Titles like ‘Worriment Waltz’, ‘Another Crashed Car’, ‘A Really Bad Night’ and ‘Trust Fades’ all intimate the dour nature of this sixth Ghosts instalment. Adding to this grim gang, ‘Run Like Hell’ brings the most racing and desperate music on the record. Savannah chase marimba is obscured by a low rumble and war horns. This erupts into a primal, albeit brief, drum crescendo. Like a hunt that ends soon after it began, when the gazelle stumbles and the cheetah is able to take it down handily.

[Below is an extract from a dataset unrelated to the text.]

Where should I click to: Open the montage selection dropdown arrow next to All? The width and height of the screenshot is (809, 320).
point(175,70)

Nine Inch Nails‘Your New Normal’ is a quirky, inquisitive, evolving score that expands upon the style he discovered with the Social Network soundtrack. It is noticeably less bleak than its counterparts on Locusts, yet it has its own perplexing nature. You feel like a character dropped into a parallel universe where everything is very close to your world with this small, nagging difference. ‘TURN THIS OFF PLEASE’ brings us right back to the copy machine cyclic segue tracks of Broken and The Downward Spiral which ramped up the tension between sadomasochistic industrial outbursts. ‘Almost Dawn’ caps off the double album with a track that deceives you into thinking a happy ending is on its way eventually. This glimmer of a bright future is enveloped by the inexorable drive of industry. Bulldozing the beautiful. We’re left with uncertainty which is where we now sit.

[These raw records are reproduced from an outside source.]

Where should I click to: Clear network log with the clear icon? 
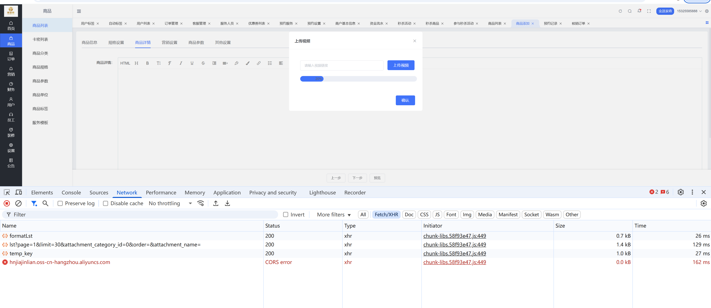(x=18, y=203)
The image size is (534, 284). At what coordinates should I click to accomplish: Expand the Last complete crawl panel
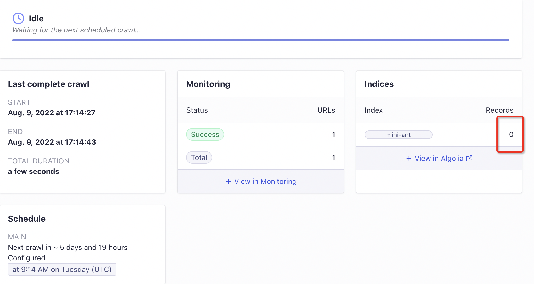[48, 84]
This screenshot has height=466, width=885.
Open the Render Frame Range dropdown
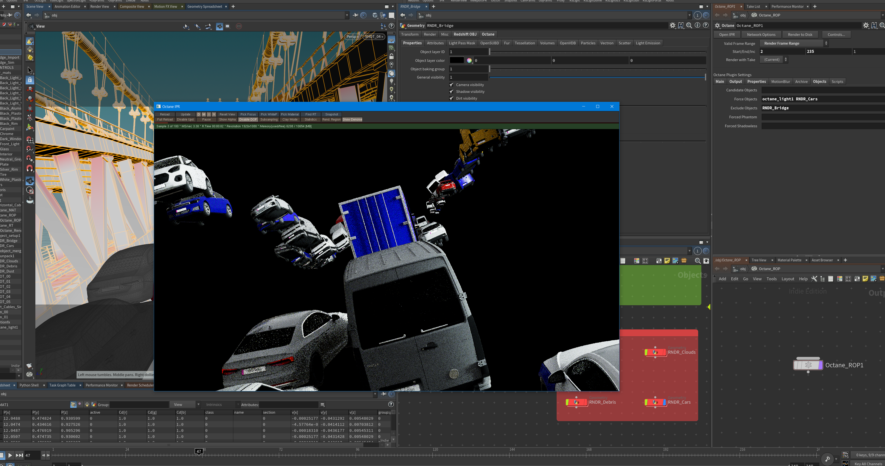794,43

With these latest editions to the Ghosts series, they have managed to not only score the far reaches of the physical world but the feeling of the psychological world as well. These sentiments are not a mere tugging at our emotional cores with archetypal sounds and melodies. They manage to capture if anxiety and safety and uncertainty and malevolence all had intrinsic sounds. Ghosts may not be the unbridled rage album that some Nine Inch Nails fans have been waiting for but it does befit these times of self-isolation and social distancing. Reznor released the records with this statement: “As the news seems to turn ever more grim by the hour, we’ve found ourselves vacillating wildly between feeling like there may be hope at times to utter despair—often changing minute to minute. Although each of us define ourselves as antisocial-types who prefer being on our own, this situation has really made us appreciate the power and need for CONNECTION.” Reaching out to those in isolation has always been part of the modus operandi of Nine Inch Nails. Who knew there would be a time when they’d be reaching out in a government-mandated one?